Asif Rahman

Challenges in Machine Learning for Health

2021-12-01

The secondary analysis of health data is challenging due to confounding, bias, uncertainty, and missingness.

Health data is irregularly sampled in time

Some data types are more frequently acquired than others. Vitals and laboratory measurmeents are taken for most in-patients. Clinical notes are also usually available for most patients. Ventilator settings, ECG signals, invasive blood pressure measurements, imaging data, and genomics data are are more infrequent. In the intensive care unit (ICU), for instance, continuous signals from ECG and ABP are typically sampled at 125Hz to 500Hz. The raw ECG, ABP, PPG signal can be downsampled to “high-frequency numerics” at 1sec or 1min interval. Some EHR databases will further apply a median filter so the highest sampling rate of vital signs like heart rate, blood pressure, temperature, and oxygen saturation is 5min. Ventilation settings and arterial blood gases can be charted every 6-12hours. Other metabolic and liver panels are often ordered every 12-24hours. These signals are acquired asynchronously, at irregular time intervals, and at different sampling rates.

Adherence to a standard nomenclature

EHR databases may not follow a standard nomenclature (like SNOMED, LOINC, MDIL, etc…), which introduces uncertainty in mapping measurements to standard concepts. OMOP is an example of an EHR database schema that attempts to heavily standardize concepts. However, the publicly accessible MIMIC and Philips eICU databases are not standardized and it is left up to the user to create concept mappings for medications, vital signs, laboratory measurements, and disease diagnoses. Many numeric fields like a laboratory measurement for creatinine can be entered as free text in the EHR user interface, which introduces further noise for the secondary analysis of EHR data.

Critical care data encodes physiology, clinical practice patterns, and clinicians concern

Electronic health records encode more than a patients physiology. The pattern of measurements, lab orders, and treatments capture the clinical decisions made at the bedside. The pattern of clinical decisions changes between institutions, between units in a hospital, the size of the institution (e.g. teaching vs community hospital). Disentangling physiology from clinical concern and care patterns is important to produce generalizable disease prediction models. However, this is not as important when using health data for operational research and to optimize hospital operations (e.g. forecasting bed occupancy).

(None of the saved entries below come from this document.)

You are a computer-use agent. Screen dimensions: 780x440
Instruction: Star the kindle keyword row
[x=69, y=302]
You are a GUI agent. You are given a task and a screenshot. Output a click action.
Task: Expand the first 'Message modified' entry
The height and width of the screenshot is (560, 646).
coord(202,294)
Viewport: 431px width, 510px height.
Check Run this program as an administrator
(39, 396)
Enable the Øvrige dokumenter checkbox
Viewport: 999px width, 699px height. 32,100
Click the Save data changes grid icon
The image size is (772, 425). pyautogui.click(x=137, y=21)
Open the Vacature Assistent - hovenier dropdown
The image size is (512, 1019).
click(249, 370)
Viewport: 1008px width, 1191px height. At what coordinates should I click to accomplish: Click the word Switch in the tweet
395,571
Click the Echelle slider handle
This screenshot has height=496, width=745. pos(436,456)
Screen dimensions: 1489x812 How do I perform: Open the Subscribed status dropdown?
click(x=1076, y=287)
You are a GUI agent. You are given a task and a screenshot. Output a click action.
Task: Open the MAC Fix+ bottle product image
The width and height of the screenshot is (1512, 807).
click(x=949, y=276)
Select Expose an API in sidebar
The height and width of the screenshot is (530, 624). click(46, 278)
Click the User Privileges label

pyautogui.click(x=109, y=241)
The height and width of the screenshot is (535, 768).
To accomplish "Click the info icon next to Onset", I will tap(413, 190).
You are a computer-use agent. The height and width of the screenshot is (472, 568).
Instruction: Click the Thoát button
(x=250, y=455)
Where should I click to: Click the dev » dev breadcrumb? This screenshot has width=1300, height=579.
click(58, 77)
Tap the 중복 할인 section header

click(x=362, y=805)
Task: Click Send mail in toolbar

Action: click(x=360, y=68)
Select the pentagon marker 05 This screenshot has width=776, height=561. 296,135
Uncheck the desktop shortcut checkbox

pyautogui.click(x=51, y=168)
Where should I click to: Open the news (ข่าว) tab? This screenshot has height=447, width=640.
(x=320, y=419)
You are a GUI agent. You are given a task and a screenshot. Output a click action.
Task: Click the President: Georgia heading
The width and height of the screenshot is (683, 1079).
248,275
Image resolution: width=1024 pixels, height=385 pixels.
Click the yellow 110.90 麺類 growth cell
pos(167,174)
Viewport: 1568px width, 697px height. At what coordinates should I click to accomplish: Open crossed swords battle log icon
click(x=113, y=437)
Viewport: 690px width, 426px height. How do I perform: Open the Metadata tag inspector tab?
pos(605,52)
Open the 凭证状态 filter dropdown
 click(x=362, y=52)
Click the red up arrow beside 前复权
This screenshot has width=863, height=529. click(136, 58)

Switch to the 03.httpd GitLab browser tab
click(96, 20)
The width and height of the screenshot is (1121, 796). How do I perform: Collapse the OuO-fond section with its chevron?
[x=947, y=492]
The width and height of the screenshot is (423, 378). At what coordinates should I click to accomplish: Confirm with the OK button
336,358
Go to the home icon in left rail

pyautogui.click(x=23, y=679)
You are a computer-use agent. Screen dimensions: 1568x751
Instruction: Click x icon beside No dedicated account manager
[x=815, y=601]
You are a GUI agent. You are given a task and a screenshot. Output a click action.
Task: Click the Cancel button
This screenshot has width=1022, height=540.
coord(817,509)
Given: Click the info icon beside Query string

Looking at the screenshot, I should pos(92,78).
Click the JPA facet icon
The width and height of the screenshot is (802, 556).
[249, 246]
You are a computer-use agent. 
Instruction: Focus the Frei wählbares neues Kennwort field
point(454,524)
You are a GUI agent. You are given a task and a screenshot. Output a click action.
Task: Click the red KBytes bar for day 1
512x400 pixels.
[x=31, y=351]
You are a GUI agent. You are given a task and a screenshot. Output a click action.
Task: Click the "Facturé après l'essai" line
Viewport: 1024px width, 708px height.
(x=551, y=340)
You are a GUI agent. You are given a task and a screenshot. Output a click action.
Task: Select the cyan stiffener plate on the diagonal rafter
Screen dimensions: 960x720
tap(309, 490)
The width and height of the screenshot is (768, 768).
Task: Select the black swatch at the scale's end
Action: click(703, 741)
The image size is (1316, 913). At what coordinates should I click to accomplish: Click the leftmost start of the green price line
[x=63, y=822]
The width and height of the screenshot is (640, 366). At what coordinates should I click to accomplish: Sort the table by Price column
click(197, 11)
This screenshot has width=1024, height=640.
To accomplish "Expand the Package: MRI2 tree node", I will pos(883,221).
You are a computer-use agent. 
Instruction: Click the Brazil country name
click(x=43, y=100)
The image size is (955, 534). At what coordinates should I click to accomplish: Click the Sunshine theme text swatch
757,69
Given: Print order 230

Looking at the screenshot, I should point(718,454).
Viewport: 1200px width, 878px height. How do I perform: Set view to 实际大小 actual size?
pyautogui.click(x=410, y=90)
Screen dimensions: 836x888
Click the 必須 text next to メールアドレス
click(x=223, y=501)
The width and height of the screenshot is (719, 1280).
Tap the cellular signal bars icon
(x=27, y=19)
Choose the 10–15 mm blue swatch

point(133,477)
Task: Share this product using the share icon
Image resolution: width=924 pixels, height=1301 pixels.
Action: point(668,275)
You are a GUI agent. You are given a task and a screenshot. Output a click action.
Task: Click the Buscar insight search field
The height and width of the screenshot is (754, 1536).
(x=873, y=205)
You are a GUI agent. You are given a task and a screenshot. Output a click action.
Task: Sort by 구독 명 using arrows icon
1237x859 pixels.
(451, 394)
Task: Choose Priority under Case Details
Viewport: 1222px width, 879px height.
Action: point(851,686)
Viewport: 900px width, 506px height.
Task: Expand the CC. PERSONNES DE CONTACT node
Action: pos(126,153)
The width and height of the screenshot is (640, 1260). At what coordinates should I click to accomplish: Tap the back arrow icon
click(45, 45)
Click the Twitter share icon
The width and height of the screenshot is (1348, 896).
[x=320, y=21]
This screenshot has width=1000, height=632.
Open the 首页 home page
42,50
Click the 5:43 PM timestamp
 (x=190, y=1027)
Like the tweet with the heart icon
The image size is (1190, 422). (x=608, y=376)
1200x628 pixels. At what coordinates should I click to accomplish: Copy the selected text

Mapping patients across care settings

Connecting in-patient data collected in the hospital with out-patient data collected at home or in ambulatory care and emergency medical services is especially challenging. Even critical care data collected in the ICU can have periods of missing data where sensors like ECG, invasive ABP using an arterial line catheter, or PPG are missing for extended periods.

Data reliability

Nurse charted measurements can sometimes be unreliable. As an example, nurse charted respiratory rate at the bedside in the general ward is often rounded to a multiple of 5. Even continuously acquired signals can be unreliable. Timestamps between multiple sensors from different vendors (and sometimes the same vendor) can become desynchronized. The internal clock can drift. Some wearable devices may only save downsampled data instead of the raw signal.

Dataset and concept shift

Data drifts over time, institutions, hospital units, and countries. For example, ventilation settings and disease progression will change as more care givers adopt lung protective ventilation protocols; more patients have permissive hypertension and are on vasopressors in the neuro-ICU than in other units. Models that rely on interventions or physiological variables subject to dataset shift are susceptible to silent failure. Appropriate metrics to track dataset shift, model performance, and a pipeline to retrain and redeploy models are necessary.

Generalizability of machine learning models

Algorithms developed for the general ward (GW) setting may not translate to higher acuity settings, and vice versa. Most patients in the GW are not on continuous monitoring and instead vitals are aperiodically nurse charted. Differences in the severity of illness and treatment patterns are also significantly different. Models should be carefully deployed in settings where they were designed and tested.

Reproducibility

Reproducibility of the data extraction pipeline is important for documentation and verification. This becomes challenging for a large team working on different parts of the data extraction pipeline with tasks like concept mapping, data labeling, cohort selection, and data pre-processing divided among scientists. Start by coordinating on data storage, naming conventions (for code and datasets), and tooling. I have found that documenting the pipeline in single function call helps with posterity and reproducibility.

Actionability

Algorithms that are actionable are tied to a protocol or clinical decision support system that is integrated into the clinical workflow. For example, predicting the that a patient is at high risk of hemodynamic shock on it’s own is not useful unless it is tied to a protocol that triggers an alert and a clinical decision support system that recommends appropriate fluids or pressors.